W centrum wycieczki była chęć zobaczenia NAJWIĘKSZEJ SZOPKI ruchomej w kościele oo. Bernardynów obok Wawelu. I rzeczywiście, ilość i różnorodność jej elementów zachwyca. A obok jest sarkofag św. Szymona z Lipnicy, ewangelizatora, kaznodzieji i spowiednika z XV wieku, przy którym modliliśmy się za dzieci z naszej parafii. Stąd już tylko kilka kroków pod górkę i jest się na dziedzińcu NAJWAŻNIEJSZEGO I NAJLEPIEJ ZACHOWANEGO ZAMKU KRÓLEWSKIEGO do XVII w., czyli Wawelu. Schodząc zaś pod jego mury od strony NAJDŁUŻSZEJ RZEKI POLSKI, czyli Wisły, napotykamy NAJGROŹNIEJSZEGO POLSKIEGO SMOKA,  który wciąż się nie nudzi w zianiu ogniem.
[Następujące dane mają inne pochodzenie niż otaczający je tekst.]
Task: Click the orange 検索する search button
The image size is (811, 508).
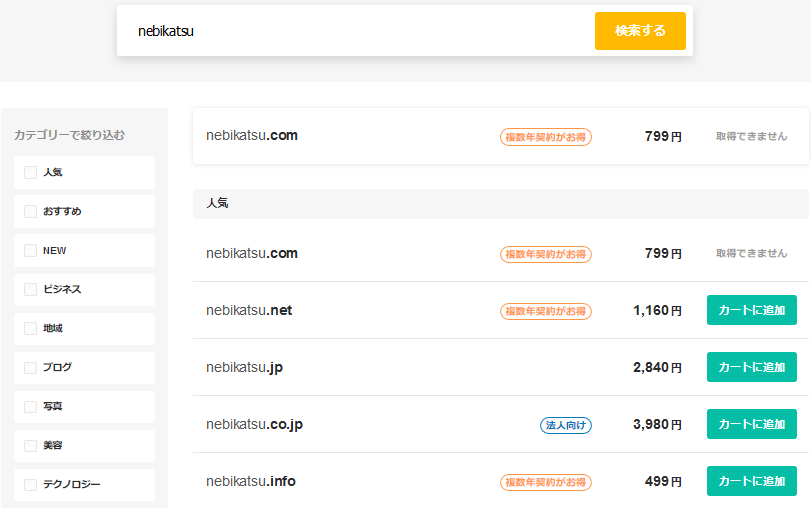Action: tap(640, 31)
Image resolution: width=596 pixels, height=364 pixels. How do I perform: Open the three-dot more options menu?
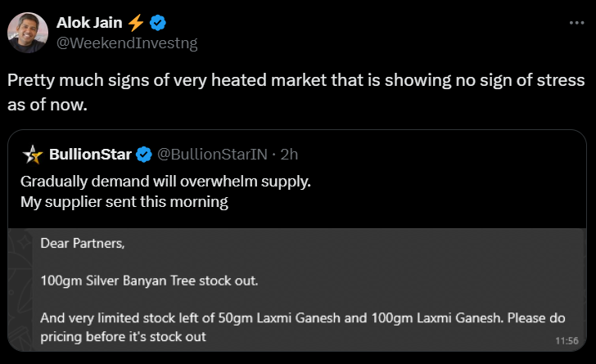(x=576, y=24)
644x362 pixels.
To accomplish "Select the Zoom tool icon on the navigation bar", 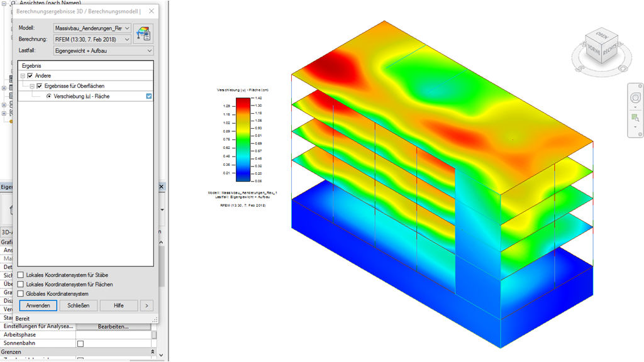I will tap(634, 118).
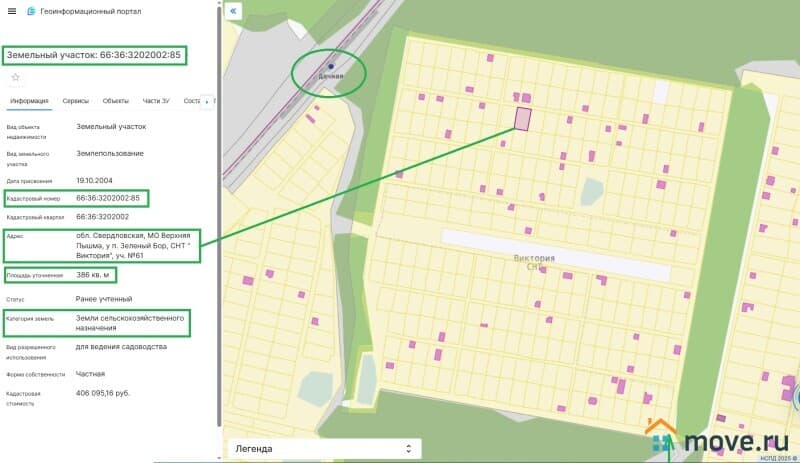800x463 pixels.
Task: Expand the Легенда dropdown
Action: 324,449

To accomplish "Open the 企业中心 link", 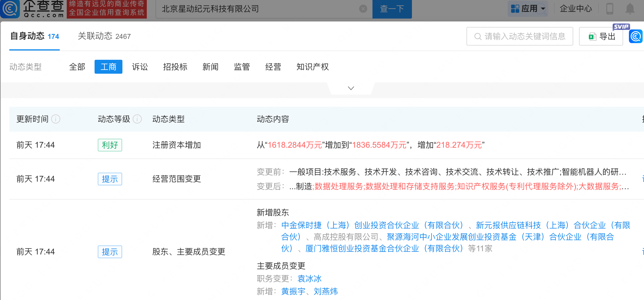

I tak było również podczas naszej wycieczki. 
Kiedy zgłodnieliśmy, to sięgnęliśmy w dzielnicy Kazimierz po NAJLEPSZE  ZAPIEKANKI, oferowane w tamtejszym okrąglaku. Kilkaset metrów dalej zajrzeliśmy do kościoła Bożego Ciała, by zobaczyć NAJWIĘKSZY OŁTARZ w Krakowie i oddać przed nim chwałę Bogu. Wysoki na 22 metry, a szeroki na 10, stanowi przykład kunsztu siedemnastowiecznych artystów. Oczywiście, jak na styczeń przystało, nie mogło zabraknąć NAJLEPSZYCH LODÓW przy Placu Wolnica. Te wszystkie atrakcje zwieńczyło zdobycie Kopca Krakusa z NAJLEPSZYM WIDOKIEM na panoramę Krakowa i okolic w promieniu kilkudziesięciu kilometrów. A w powrotnej drodze, modląc się Koronką do Bożego Miłosierdzia, zawierzyliśmy się NAJLEPSZEMU OJCU W NIEBIE. Tak dotarliśmy do Gorzkowa I swoich domów, gdzie NAJLEPIEJ SIĘ CZUJEMY.